The usage is pretty straightforward, as documented in Constructing Knowledge Graphs. You can use the convert_to_graph_documents method to convert a list of LangChain documents into graph documents (nodes and relationships). To guide the extraction process, you can specify a schema with allowed nodes and relationships, as well as properties and additional extraction instructions.

from langchain_experimental.graph_transformers import LLMGraphTransformer

llm_transformer = LLMGraphTransformer(
    llm=llm,
    allowed_nodes=["Person", "Country", "Organization"],
    allowed_relationships=["NATIONALITY", "LOCATED_IN", "WORKED_AT", "SPOUSE"],
    node_properties=["born_year"],
)
graph_documents = llm_transformer.convert_to_graph_documents(documents)[0]

print(f"Nodes: {graph_documents.nodes} Rels: {graph_documents.relationships}")

graph.add_graph_documents(graph_documents, include_source=True)

graph construction4 e41087302ef4c331c2c95b57467f4c62

LlamaIndex

In LlamaIndex the PropertyGraphIndex is the main component for managing Knowledge Graphs including building them from unstructured data. For extracting entities and relations, different extractors can be used, for instance the SchemaLLMPathExtractor.

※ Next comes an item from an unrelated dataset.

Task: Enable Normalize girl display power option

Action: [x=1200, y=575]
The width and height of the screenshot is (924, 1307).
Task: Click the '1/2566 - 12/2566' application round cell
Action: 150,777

from typing import Literal
from llama_index.core.indices.property_graph import SchemaLLMPathExtractor

entities = Literal["Person", "Place", "Thing"]
relations = Literal["PART_OF", "HAS", "IS_A"]
schema = {
    "Person": ["PART_OF", "HAS", "IS_A"],
    "Place": ["PART_OF", "HAS"],
    "Thing": ["IS_A"],
}

kg_extractor = SchemaLLMPathExtractor(
    llm=llm,
    possible_entities=entities,
    possible_relations=relations,
    kg_validation_schema=schema,
    strict=True,  # if false, will allow triplets outside of the schema
    num_workers=4,
    max_triplets_per_chunk=10,
)

graph_store = Neo4jPropertyGraphStore(
    username="neo4j",
    password="<password>",
    url="neo4j+s://xxx.databases.neo4j.io",
)

# creates an index
index = PropertyGraphIndex.from_documents(
    documents,
    property_graph_store=graph_store,
    # optional, neo4j also supports vectors directly
    vector_store=vector_store,
    embed_kg_nodes=True,
)

The Neo4j-PropertyGraphIndex can be used for GraphRAG as a retriever, e.g. via VectorContextRetriever, LLMSynonymRetriever, TextToCypherRetriever, CypherTemplateRetriever.